March 30, 1992|By Sandy Banisky | Sandy Banisky,Staff Writer

Baltimore Mayor Kurt L. Schmoke's Advisory Council on Adolescent Pregnancy went out of business last week, with a small private luncheon at City Hall and thanks from the mayor.

But Mr. Schmoke acknowledged that most of the program the council recommended in a 77-page report will not be started for lack of money. His Advisory Council on Adolescent Pregnancy was disbanded, he added, because "its work is over."

"They developed the policy," he said. "We've moved now from policy development to the implementation phase."

He said that the implementation phase will not happen soon. "Implementation takes money," he said. "It does not help when you have budget cuts."

At last week's luncheon, Mr. Schmoke congratulated council members, saying, "We think that progress has been made. To make even modest progress in this area is a real tribute."

But progress is hard to detect -- and seems to depend on how various

numbers are interpreted.

Despite the work of the mayor's council and other government and private groups with the same mission, birth rates for adolescent girls continue to climb.

Between 1980 and 1990, the birth rate rose precipitously among teen-age girls in Baltimore, state health department statistics show.

In 1980, there were 59.7 births for every 1,000 girls of ages 15 to 17 in the city. In 1990, that number had risen to 96.6. Among girls 10 to 14, there were 3.8 births for every 1,000 girls in 1980. In 1990, the birth rate had reached 5.7 per 1,000.

Mr. Schmoke, however, said he believes the rates, though they continue to rise, are not climbing so quickly. That, he said, is progress.

And he cited a different statistic. He noted that there has been "a modest decline" in births to teen-agers over those 10 years. He called that "a hopeful sign."

But state statisticians say that the drop in the number of births occurred simply because Baltimore, with its shrinking population, is home to fewer teen-agers now than in 1980.

"I'm just saying there are signs of progress," Mr. Schmoke said.

The Mayor's Advisory Council on Adolescent Pregnancy was created in June 1988. Its report, completed 15 months ago, is meant to be an "action plan" for reducing the rate of births to city teen-agers.
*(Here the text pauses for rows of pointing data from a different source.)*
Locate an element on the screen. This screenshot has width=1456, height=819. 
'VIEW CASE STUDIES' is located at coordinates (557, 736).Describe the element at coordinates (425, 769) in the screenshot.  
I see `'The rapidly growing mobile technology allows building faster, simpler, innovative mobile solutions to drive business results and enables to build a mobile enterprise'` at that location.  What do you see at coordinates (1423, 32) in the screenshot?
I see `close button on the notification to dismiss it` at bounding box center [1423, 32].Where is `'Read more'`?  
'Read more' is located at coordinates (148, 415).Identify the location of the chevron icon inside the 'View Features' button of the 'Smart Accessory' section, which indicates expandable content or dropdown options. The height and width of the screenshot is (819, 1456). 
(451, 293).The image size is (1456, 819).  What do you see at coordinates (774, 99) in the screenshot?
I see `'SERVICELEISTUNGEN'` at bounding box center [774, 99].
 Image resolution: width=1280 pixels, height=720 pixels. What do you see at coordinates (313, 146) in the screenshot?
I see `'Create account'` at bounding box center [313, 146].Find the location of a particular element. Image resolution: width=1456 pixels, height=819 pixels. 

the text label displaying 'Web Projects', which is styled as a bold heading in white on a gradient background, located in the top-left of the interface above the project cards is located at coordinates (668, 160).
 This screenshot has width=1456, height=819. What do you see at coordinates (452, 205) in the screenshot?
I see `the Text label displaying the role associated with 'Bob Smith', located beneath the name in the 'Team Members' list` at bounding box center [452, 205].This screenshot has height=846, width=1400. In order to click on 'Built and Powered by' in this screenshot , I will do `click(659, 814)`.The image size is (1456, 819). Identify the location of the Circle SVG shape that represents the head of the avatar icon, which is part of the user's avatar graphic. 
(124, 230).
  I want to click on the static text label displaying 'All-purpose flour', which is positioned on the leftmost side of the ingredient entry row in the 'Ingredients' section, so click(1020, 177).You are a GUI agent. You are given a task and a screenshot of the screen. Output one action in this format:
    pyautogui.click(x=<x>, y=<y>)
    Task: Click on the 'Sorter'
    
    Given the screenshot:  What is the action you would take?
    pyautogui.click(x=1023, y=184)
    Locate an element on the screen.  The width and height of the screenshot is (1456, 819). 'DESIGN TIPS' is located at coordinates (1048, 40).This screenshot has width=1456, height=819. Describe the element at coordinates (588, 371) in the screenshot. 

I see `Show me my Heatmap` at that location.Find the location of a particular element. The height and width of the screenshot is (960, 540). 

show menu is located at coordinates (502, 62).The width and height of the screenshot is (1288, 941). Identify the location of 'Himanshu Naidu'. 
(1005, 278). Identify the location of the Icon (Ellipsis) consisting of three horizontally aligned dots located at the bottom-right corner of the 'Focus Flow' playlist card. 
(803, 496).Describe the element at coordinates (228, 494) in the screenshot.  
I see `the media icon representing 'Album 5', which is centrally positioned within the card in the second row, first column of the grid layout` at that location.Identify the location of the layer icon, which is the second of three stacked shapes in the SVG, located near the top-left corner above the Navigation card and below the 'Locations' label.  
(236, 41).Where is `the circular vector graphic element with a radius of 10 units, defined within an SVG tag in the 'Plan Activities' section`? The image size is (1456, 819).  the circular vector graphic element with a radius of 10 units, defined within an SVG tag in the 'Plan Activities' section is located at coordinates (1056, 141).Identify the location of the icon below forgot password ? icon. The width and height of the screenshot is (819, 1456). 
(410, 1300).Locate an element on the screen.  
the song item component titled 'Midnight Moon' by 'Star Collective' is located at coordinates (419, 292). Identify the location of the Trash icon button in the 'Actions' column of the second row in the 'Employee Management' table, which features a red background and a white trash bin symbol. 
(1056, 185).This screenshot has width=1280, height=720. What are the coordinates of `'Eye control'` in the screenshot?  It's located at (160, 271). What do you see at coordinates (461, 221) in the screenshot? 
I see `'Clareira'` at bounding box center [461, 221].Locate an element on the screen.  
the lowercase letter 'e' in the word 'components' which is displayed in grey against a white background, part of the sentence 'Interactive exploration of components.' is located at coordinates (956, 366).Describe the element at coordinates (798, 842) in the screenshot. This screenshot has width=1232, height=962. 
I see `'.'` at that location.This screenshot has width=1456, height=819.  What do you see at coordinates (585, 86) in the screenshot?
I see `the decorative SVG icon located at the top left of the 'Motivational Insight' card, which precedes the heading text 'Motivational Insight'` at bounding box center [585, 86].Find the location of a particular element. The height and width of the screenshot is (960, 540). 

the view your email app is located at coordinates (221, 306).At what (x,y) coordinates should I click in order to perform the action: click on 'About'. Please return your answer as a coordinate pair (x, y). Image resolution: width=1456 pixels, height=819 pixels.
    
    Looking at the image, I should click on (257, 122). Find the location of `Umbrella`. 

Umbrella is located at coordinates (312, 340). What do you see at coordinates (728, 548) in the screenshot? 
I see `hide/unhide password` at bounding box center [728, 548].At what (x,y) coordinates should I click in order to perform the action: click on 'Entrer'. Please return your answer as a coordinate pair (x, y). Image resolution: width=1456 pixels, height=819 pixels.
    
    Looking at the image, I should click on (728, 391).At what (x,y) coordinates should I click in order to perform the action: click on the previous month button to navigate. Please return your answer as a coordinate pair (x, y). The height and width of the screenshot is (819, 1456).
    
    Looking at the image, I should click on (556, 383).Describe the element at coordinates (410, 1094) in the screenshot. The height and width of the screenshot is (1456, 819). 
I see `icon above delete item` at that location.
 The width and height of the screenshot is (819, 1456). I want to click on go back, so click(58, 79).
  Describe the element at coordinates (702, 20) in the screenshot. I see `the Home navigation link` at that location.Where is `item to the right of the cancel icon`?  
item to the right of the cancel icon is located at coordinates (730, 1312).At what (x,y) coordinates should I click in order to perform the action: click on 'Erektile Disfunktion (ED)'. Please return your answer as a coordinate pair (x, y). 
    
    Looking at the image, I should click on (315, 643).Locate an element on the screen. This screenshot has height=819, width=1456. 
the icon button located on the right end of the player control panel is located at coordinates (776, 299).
The group came up with 28 recommendations, but the report highlighted five meant to reach girls, boys, dropouts, students and adolescents who were sexually active as well as those who were not.

The recommendations include strengthening school health studies in an effort to promote sexual abstinence and mentoring programs to help adults increase children's self-esteem.

But 15 months later, Mayor Schmoke acknowledged that only parts of the five are in place -- some in schools, some in volunteer programs, some in clinics.

At the Abell Foundation, Deirdre Smith, who monitors issues such as adolescent pregnancy, said "small-scale initiatives" are not enough. City Hall must adopt "a citywide strategy" for handling the problem.

Rita Kerrick, director of the Office of Adolescent Pregnancy Prevention and Coordination in the Baltimore Health Department, said her office's biggest contribution has been "creating a network" with groups involved in the issue.

Ms. Kerrick said that a shortage of money, as well as a reorganization of the public schools administration, has slowed the city's work.